NEW YORK (GenomeWeb News) – A pair of papers published online today in Nature is providing information on the latest genetic and genomic resources for those working with zebrafish.
In the first of these studies, an international team reported on initial findings from the first high-quality reference genome assembly for zebrafish. For instance, the group found that the genome contains tens of thousands of apparent protein-coding genes, including orthologs for the majority of annotated human genes.
"This genome will allow researchers to understand how our genes work and how genetic variants can cause disease in ways that cannot be easily studied in humans or other organisms," Wellcome Trust Sanger Institute researcher Derek Stemple, that study's corresponding author, said in a statement.
Zebrafish has found favor as a vertebrate model organism system, particularly for studying gene function as it relates to both disease states and normal development processes. The animal's relatively straightforward genetics and transparent embryos have helped in that respect, researchers noted, as have its overall similarities to other animals, including humans.
While a draft version of the zebrafish genome has been publicly available for more than a decade, efforts have been ongoing to produce the type of high-quality reference status that has been achieved for the human genome or that of mouse, another major model organism.
To that end, researchers used a clone-by-clone approach based on multiple, large insert clones to sequence genomic DNA from a zebrafish reference strain called Tübingen. These clones were systematically sequenced and assembled with the help of an existing high-density zebrafish meiotic map known as the Sanger AB Tübingen map, or SATmap.
The team's analysis of the resulting 1.4 billion base genome assembly unearthed many so-called type II transposable elements, along with a preponderance of repeat sequences.
And although it contains relatively few pseudogene sequences compared to the human genome, the researchers reported, the zebrafish reference is home to large set of predicted protein-coding genes — some 26,206, according to current counts.
With the exception of zebrafish-specific genes, which tended to cluster on chromosome 4, many of the coding sequences in the zebrafish genome also appear to correspond with genes described in humans.
When they directly compared the human and zebrafish references, for instance, investigators determined that about 70 percent of protein-coding genes in the human genome have one or more corresponding orthologs in zebrafish.
That estimate was even higher when the team specifically considered human genes that have been implicated in disease: Some 84 percent of those human genes had one or more zebrafish orthologs.
"The vast majority of human genes have counterparts in the zebrafish, especially genes related to human disease," co-author Jane Rogers said in a statement.
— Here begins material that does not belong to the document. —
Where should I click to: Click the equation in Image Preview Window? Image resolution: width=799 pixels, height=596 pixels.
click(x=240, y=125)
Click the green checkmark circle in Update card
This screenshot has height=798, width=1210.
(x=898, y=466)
"By modeling these human disease genes in zebrafish, we hope that resources worldwide will produce important biological information regarding the function of these genes and possibly find new targets for drug development," added Rogers, who was affiliated with the Sanger Institute and the Genome Analysis Centre in Norwich at the time the study was performed.
In a related Nature article, also co-led by Sanger's Stemple, researchers outlined an exome enrichment and chemical mutagenesis-based method that they have started using to systematically assess zebrafish gene function.
With the help of the zebrafish reference genome, they noted, investigators have been able to more efficiently target coding sequences for enrichment.
And by performing barcoded sequencing on pooled exome samples from zebrafish exposed to mutagenic chemicals, it becomes relatively straightforward to characterize the genetic alterations behind a trait or condition of interest.
"Our challenge is to develop a comprehensive, functional understanding of all human genes as quickly as possible," Stemple said in a statement.
"Our systematic analysis of zebrafish gene function will advance understanding of human disease," he continued, noting that the latest zebrafish resource "will help researchers and clinicians find the gene variations responsible for our inheritance of, and susceptibility to, diseases."
The group has already assessed mutations in more than 38 percent of the zebrafish's suite of protein-coding genes, including 3,188 of the almost 5,500 zebrafish orthologs of disease-related human genes.
The researchers also demonstrated that they could use the newly available zebrafish genetic and genomic resources to tease apart the phenotypic effects associated with around 1,000 embryogenesis-related alleles.
Going forward, this study's authors said the same strategy is expected to aid studies of other biological pathways and processes as well. "All mutant alleles and data are available to the community," they wrote, "and our phenotyping scheme is adaptable to phenotypic analysis beyond embryogenesis."